Being an honorable man, Amano could not provide the straight “yes” that Muniz was asking for, instead replying in classically ambiguous diplomatic code, “Much progress has been made, but much remains to be done.”  “More confidence building is needed, and verification of what Iran is doing may need many more weeks.”
The IEAE chief also hedged in his official report to the IAEA board of governors. In paragraph 79 of the report, he states that the IAEA cannot report that all of Iran’s nuclear program is entirely peaceful. That’s because the IAEA does not have access to all nuclear sites in the Islamic Republic--something Obama could have ensured if he'd wanted to do so.
Interesting: The IAEA can’t verify that Iran’s nuclear weapons programs have ended.  And certainly this can't come as a surprise, since under the terms negotiated by Team Obama, IAEA inspectors must give Iran 24 days notice of any inspection.  Even worse, facilities designated by the Iranians as “sensitive” can only be inspected by Iranian inspectors. 

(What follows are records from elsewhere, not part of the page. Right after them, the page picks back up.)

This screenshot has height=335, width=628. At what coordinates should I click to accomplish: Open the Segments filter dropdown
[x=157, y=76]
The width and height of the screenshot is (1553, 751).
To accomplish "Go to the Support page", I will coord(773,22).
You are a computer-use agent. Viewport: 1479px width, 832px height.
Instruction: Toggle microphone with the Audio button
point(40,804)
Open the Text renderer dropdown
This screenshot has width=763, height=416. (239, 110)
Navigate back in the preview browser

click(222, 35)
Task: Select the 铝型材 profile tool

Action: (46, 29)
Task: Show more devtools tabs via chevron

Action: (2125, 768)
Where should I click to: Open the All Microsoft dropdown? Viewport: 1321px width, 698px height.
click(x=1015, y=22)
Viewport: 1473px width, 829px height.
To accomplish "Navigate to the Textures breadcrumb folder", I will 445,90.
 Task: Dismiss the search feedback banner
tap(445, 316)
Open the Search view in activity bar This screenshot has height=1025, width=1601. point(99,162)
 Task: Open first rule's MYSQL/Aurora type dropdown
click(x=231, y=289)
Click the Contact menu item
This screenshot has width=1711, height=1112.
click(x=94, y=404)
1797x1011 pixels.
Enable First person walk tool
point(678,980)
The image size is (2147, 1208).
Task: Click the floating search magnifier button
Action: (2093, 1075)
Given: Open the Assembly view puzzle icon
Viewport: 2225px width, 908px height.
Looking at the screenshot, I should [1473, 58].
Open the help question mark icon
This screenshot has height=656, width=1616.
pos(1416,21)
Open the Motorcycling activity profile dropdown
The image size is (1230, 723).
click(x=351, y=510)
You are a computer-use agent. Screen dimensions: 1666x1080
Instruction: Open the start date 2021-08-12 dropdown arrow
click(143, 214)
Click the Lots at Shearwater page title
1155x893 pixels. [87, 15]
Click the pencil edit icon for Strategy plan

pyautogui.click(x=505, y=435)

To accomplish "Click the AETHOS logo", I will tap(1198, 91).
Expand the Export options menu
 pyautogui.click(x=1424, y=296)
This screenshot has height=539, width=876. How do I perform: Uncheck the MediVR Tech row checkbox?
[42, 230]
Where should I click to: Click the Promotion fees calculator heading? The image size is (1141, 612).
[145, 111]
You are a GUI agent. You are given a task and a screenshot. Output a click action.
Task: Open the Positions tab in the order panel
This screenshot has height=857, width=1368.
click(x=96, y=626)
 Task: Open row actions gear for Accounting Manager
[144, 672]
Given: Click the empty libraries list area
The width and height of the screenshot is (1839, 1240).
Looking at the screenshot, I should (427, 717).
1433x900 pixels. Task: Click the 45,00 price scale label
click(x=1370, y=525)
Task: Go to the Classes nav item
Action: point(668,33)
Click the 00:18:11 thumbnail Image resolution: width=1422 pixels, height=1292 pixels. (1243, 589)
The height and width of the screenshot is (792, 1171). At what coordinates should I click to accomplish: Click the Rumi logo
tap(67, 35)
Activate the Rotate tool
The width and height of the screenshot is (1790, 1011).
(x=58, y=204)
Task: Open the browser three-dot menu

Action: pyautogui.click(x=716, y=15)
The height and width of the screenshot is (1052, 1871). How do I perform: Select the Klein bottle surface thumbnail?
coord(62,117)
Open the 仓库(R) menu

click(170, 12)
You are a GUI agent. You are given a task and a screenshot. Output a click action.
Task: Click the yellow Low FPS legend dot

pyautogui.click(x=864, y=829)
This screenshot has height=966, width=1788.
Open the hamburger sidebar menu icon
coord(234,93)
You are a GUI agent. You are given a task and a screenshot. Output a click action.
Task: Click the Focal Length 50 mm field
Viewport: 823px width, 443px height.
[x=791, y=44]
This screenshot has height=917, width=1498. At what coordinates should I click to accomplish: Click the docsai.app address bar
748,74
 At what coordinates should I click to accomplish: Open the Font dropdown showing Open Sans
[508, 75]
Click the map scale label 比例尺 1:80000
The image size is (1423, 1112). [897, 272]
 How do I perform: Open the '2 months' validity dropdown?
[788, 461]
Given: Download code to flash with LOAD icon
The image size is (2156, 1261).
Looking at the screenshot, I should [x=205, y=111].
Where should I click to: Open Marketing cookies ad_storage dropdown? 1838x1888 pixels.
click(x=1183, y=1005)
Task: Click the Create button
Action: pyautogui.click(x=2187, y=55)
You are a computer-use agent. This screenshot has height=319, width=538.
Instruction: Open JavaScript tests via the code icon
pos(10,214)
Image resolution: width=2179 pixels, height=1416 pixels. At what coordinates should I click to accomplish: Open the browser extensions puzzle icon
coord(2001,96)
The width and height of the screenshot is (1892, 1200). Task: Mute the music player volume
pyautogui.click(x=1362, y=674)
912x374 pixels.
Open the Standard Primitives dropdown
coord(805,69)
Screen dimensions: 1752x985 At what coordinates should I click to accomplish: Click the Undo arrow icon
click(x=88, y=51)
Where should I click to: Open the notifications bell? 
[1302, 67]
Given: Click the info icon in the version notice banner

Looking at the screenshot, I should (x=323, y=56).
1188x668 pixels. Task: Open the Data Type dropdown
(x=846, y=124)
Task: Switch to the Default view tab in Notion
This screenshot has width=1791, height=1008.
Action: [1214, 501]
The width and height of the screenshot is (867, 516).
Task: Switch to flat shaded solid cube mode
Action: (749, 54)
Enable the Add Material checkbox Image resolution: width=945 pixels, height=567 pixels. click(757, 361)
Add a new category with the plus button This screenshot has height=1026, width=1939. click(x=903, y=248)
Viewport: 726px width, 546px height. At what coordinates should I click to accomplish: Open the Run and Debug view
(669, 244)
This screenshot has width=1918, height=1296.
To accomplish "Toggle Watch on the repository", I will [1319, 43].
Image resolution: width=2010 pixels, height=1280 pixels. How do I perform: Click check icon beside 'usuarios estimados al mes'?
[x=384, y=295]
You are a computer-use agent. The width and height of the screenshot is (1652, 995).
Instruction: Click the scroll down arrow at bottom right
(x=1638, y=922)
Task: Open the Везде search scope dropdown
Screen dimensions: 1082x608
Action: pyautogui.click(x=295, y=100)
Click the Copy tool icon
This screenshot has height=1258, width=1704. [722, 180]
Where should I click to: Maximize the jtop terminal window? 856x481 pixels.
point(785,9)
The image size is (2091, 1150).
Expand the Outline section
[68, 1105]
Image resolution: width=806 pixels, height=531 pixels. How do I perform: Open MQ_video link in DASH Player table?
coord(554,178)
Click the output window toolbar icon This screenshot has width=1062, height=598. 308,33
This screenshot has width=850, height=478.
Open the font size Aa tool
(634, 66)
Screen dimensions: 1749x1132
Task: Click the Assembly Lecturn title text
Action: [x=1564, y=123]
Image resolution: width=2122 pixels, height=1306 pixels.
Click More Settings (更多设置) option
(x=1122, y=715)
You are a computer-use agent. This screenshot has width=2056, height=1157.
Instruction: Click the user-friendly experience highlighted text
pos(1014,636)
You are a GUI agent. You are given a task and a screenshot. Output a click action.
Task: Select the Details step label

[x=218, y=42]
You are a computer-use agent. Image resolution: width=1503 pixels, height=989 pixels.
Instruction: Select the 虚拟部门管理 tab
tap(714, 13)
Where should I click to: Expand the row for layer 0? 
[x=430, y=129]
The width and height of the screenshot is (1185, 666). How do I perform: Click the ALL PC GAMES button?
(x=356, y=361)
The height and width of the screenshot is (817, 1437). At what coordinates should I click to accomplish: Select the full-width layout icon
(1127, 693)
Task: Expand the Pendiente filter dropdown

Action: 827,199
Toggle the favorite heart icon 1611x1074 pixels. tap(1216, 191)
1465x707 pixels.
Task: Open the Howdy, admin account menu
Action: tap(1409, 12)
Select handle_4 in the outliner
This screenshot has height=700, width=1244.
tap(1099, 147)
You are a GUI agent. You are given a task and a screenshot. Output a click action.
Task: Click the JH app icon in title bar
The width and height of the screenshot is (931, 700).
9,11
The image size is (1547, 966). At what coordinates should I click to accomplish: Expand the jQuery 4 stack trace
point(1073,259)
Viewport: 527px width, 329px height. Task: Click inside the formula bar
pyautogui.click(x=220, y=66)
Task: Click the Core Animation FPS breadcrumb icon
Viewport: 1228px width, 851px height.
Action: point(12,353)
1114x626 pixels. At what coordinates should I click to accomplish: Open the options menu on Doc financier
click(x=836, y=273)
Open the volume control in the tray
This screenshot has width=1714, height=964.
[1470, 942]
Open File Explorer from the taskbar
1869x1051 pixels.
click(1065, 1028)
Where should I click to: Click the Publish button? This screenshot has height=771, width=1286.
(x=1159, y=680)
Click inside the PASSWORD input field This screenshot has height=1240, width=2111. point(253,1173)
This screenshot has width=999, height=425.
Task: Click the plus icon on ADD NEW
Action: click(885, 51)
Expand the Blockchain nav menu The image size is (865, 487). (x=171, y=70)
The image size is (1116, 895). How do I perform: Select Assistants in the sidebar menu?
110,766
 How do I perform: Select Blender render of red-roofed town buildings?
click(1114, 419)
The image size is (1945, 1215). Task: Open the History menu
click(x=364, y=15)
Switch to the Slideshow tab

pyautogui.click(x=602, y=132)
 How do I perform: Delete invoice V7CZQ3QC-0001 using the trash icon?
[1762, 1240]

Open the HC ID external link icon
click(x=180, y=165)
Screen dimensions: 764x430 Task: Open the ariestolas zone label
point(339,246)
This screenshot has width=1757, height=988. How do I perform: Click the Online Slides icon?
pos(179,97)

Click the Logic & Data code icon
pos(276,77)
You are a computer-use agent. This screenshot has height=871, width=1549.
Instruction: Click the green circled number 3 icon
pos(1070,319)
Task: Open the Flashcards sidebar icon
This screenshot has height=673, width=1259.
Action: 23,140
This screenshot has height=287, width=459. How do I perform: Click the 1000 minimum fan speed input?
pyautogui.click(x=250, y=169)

Yes, that's not a typo:  The emperor's people agreed that specific provision.

The agreement is so bad that not even the Washington Post, a major Democrat supporter and cheerleader for the nuclear surrender, can’t ignore it:
IRAN IS following through on the nuclear deal it struck with a U.S.-led coalition in an utterly predictable way: It is racing to fulfill those parts of the accord that will allow it to collect $100 billion in frozen funds and end sanctions on its oil exports and banking system, while expanding its belligerent and illegal activities in other areas — and daring the West to respond.

Unfortunately, the Obama administration’s response to these provocations has also been familiar. It is doing its best to downplay them — and thereby encouraging Tehran to press for still-greater advantage.
 If the sycophants at the WaPo are...let's say "skeptical"...you might reasonable guess that the deal is *really* awful. 

But not to worry:  Your mainstream media has told you endlessly that Obama is the smartest preezy *evah,* so you can be sure that...that...that he got some sort of benefit out of it somehow.

And here's what your emperor said about his maahvelous deal on August 5, 2015, in front of a bunch of liberal rich kids at American University:
[the agreement] contains the most comprehensive inspection and verification regime ever negotiated to monitor a nuclear program.

For Iran to cheat, it has to build a lot more than just one building or covert facility like Fordo. It would need a secret source for every single aspect of its program. No nation in history has been able to pull of such subterfuge when subjected to such rigorous inspections. And under the terms of the deal, inspectors will have the permanent ability to inspect any suspicious sites in Iran.
Notice he didn't say *whose* inspectors.
There are those who say the inspections are not strong enough, because inspectors can’t go anywhere in Iran at any time with no notice.  Well, here’s the truth: Inspectors will be allowed daily access to Iran’s key nuclear sites.
If there is a reason for inspecting a suspicious undeclared site anywhere in Iran, inspectors will get that access even if Iran objects. This access can be with as little as 24 hours notice.
Notice that again he didn't specify whose inspectors.  And he said "can be with as little as 24 hours notice."  He carefully omits the loopholes, the stupid terms.

Hey, the MSM is right:  That's a cunning guy.  Oh wait, they said "smart." 

Eh, smart, cunning...what difference does it make, eh?